A longer infection period?
The Grubaugh Lab recently published a preprint study, which has not yet been peer reviewed, based on data from its NBA genomic surveillance program. The data spans the last two months, when NBA players were tested for the coronavirus each day. Because the athletes are tested so frequently, the team can monitor “viral trajectories” starting the first day someone tests positive. But the Grubaugh team’s limitation is its sample size — only 65 individuals, seven of which were infected with the B.1.1.7 variant.
Still, from the study, the Grubaugh Lab found that the duration of infection was substantially longer for patients infected with the B.1.1.7 variant, as compared to the original variant. The study found that the average duration of infection for non-B.1.1.7 variants was about eight days, Fauver said. For the individuals in the study infected with the B.1.1.7 variant, this duration stretched to an average of 13 days.
Fauver said the longer infection period could suggest why the variant might be more transmissible, as a person who is infected for a longer period of time has a longer window of opportunity to spread it to others. This finding, according to Fauver, could suggest the need for a longer isolation period for those who test positive.
Going forward: Impacts on vaccine effectiveness
Fauver emphasized that the new coronavirus variants do not nullify the efficacy of existing FDA-authorized vaccines.
“Preliminary data suggest that antibodies from natural infection or vaccination may be less effective against these two variants, but they are not associated with more severe illness,” Hui told the News.
It seems, however, that the new variants are able to evade the protective mechanisms of some immunizations. The AstraZeneca vaccine, which was found to be 81 percent efficacious against older variants, was only 10 percent efficacious against the South African variant.
For now, the same concerns do not seem to apply to the Pfizer and Moderna vaccines, according to Balcezak. Though their efficacy at preventing symptomatic illness may decrease slightly, and tests are still being conducted to verify how effective they are against each of the variants, the Pfizer and Moderna shots are remarkably effective at minimizing death, hospitalizations and serious illness, Fauver said.
“I don’t see anything, from what I’ve read, that [raises] any concern that the vaccines are not going to be efficacious with these variants,” Balcezak said. “I think we don’t have to change strategy or course, I just think we need to be sharper on our focus.”
Still, Grubaugh emphasized that the race between variants and vaccines is now playing out and expressed concern that the virus might continue to mutate as more people catch it.

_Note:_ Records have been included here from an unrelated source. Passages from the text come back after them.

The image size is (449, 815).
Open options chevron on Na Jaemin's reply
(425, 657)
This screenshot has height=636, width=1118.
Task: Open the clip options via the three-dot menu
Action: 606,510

If vaccine rollout continues to face obstacles, the process could select for a variant against which the vaccines are not as effective, according to Grubaugh.
“We don’t really know what that’s going to equate to on a population level yet,” Grubaugh said. “Unfortunately, we will end up watching the experiment in humans unfold in front of us … I’m not just worried about the named variants, I’m worried about what might emerge, and where all of this is heading.”
According to Gov. Lamont, 70 percent of Connecticut’s population that is 75 and older has been vaccinated against the coronavirus.